Women of Africa – Putamayo World Music PUT-223-2
Eleven years ago I was brought to Las Vegas to report on a gargantuan computer exhibition. I call it the ‘little Dublin Mammy odyssey.’ It was ‘all American’ in the worst possible way and I was the worst possible person to send. I was put up in Caesar’s Palace, a hotel so large that every evening I had to seek the assistance of a nice centurion to show me back to my room, apparently in the Forum, which was tastefully decorated in ‘brothel red’ and boasted a circular sunken bath. Funny, I got no feel for ancient Rome during my sojourn in Caesar's Palace. I did battle gladiator style though to hack my way through the foyer of hundreds of one-armed-bandits and roulette tables operated by clones from the Jeremy Kyle show tastefully wrapped in stone washed denim and crowned with perms that extended halfway down their backs.
I was an anachronism walking down the Strip to the Da Vinci Hotel every morning – me and the parents of the Yorkshire couple who opted for the Vegas wedding.

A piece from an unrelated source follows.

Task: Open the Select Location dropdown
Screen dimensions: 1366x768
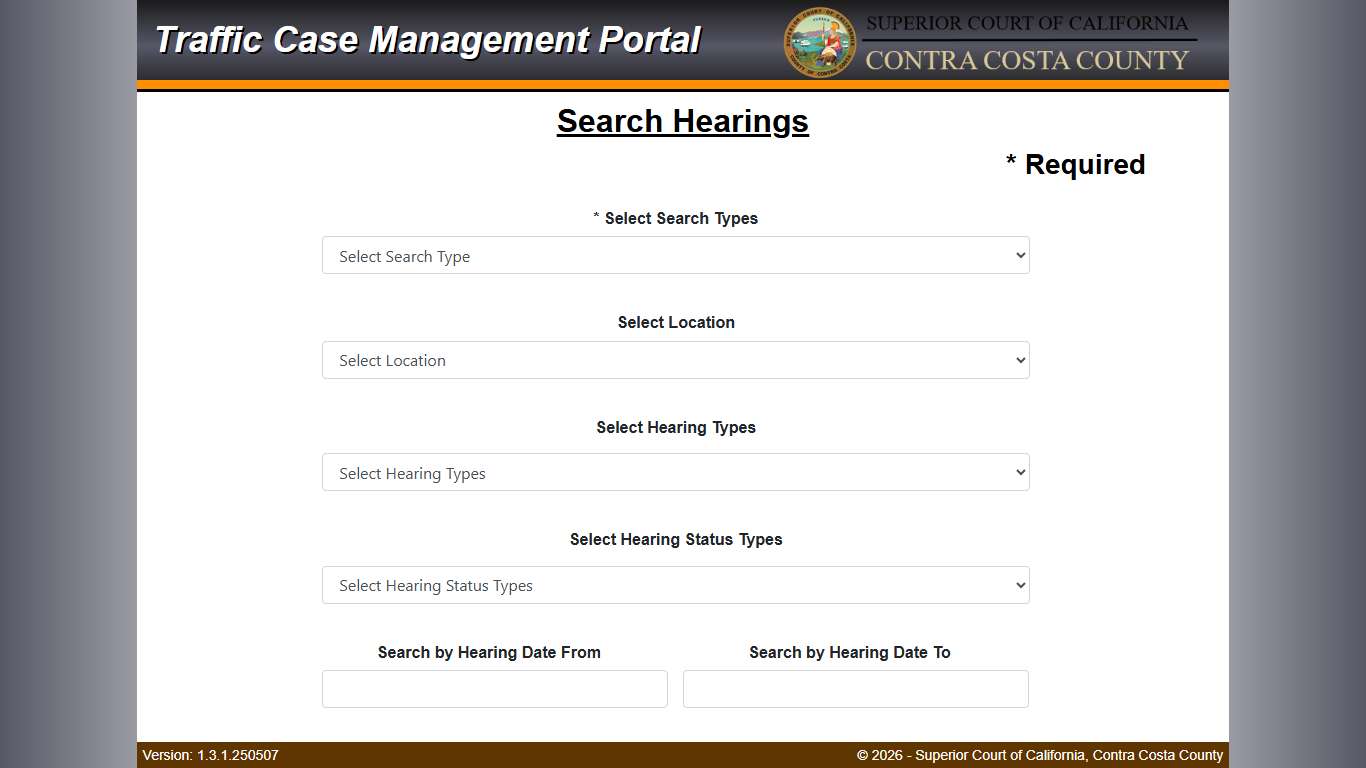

They looked like characters from Last of the Summer Wine; I looked like ‘a little Dublin Mammy.’ It was in the Da Vinci hotel - a rebuild of Venice, canals and all - that I communed with impeccably quaffed and dressed technocrats, trying my best not to collapse into a catatonic sleep before their very eyes as they drawled interminably about the selling points of some futile piece of security technology that would be an antique in six months time. I was far more interested in what would appear next on the rolling buffet.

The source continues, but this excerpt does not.